VB6's IDE manages this too
In SDI mode you get a flotilla of little windows and can drop them anywhere. What are they on about? At work I frequently spread my work out across four screens (dual head on main box and two test boxes).
Another confused developer
Like other people, I'm a bit confused about this too. VS already is able to be "spread" over more than one monitor. In fact, looking at my home setup right now, I have the main window on one monitor with the solution explorer, output, and find windows open on the other.
Maybe they mean a simple expansion on VS so that you can have multiple documents open on different monitors? That\s the only think it seems to be missing (or I can't find that feature).
But please Microsft....concentrate on making thinks like intellisense work properly with classes derived from templates first, eh? This would make me a much happier programmer.
Dilbert on dual monitors ...
http://dilbert.com/strips/comic/2007-10-16/
It doesn't quite do it now...
YEah, I run VS on two screens; I generally have the code on screen one and the web site on screen two.
But VS is a single-window app; I can't have one of its windows on one monitor and one on another, and hit maximise on either without filling both screens. IIRC one of the bigger apps (Corel? Aldus Pagemaker?) tried a "totally independent window for each control" approach a few years back, but it was too cumbersome.
Oh, and the Hercules setup - ah, happy days! <oldSchool>When I wrote a DOS-based graphical CBL authoring system in the late 80's/early 90's using MS C6, I used to have a three monitor system: EGA for the output, Hercules for debugging and video for the LaserDisc</oldSchool>
And you try to tell the young code monkeys of today that, and they won't believe you...
This is a headline?
If they said they could use multiple computers that would be an advance.
On Linux you can do distributed builds on multiple machines.
WTF?
This is an ADVANCE?
They are just catching up!
And still from a great distance.
Don't you dare change Microsoft!
Headlines like that will sink them!
Paris, because even she will be laughing at that!
This is a new feature?
Seriously?
I mean, come on. Every other IDE I've used lets me put what I want where I want, and always has. Christ, some of my *games* support dual monitors. Surely this can't be a new thing. Their software's not the best, but surely it can't be that bad?

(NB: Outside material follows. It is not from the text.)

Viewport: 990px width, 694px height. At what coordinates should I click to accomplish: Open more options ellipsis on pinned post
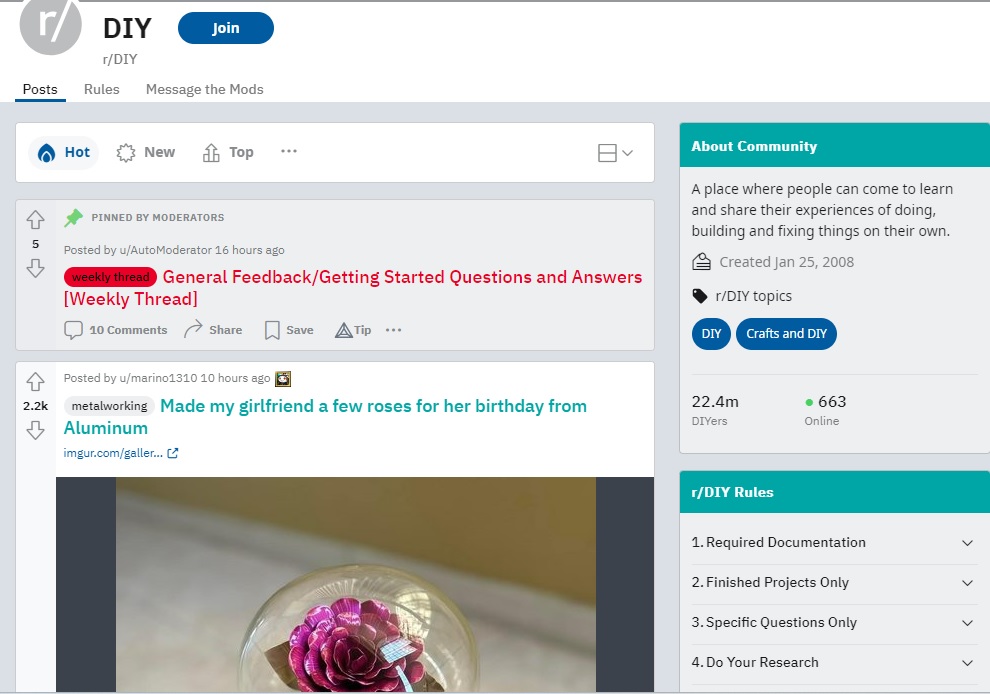pyautogui.click(x=394, y=330)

blogs.msdn.com down again?
I clicked on the link to Coads blog, but it looks like blogs.msdn.com is down. blogs.msdn.com seems to be down all the time these days - it's a bit worrying if Microsoft can't keep their own servers up...
sloppy journalism
This is really disappointing from El Reg. It's not "going multi-screen" nor are they hinting that they are "allowing developers to spread out across different monitors". If you read the original referenced blog entry http://blogs.msdn.com/noahc/archive/2007/10/10/multi-monitor-support-in-vs10.aspx you can see they're talking about ways of improving it.
It's got to be Paris, it's as dumb as.....
Eclipse
Now if I could get Eclipse to do multi-screen better than it does right now (Drag and drop code windows over to other screen, etc) I'd be happy.
I like Eclipse, but I miss writing Java, C and Perl in vim. I could see so much more in a text-only environment, and I actually had to think about what I was doing to make sure I got my syntax correct. Plus vim had all the syntax highlighting done so I could see what everything was...
I wouldn't need dual monitor if I was still able to code in vim. Plus, I wouldn't need 1000 times the memory as I used to have space on my hard disk.
*sigh*
NetBeans 6.0
This has been a feature in NetBeans since 6.0. So has integrated support for version control. You have to pay for V$ (now in version 9.0). It never ceases to amaze me that people actually do.
Paris, because even she thought of this feature before Microsoft.
Oh dear ...
Windows has supported dual monitor output (depending on the driver availability for the hardware) since version 3.
Even DOS apps could do it. I clearly recall seeing AutoCad doing this in 1989-1990.
Code the proper way...
... Notepad++ on screen 1, SQLyog on screen 2, Firefox on screen 3.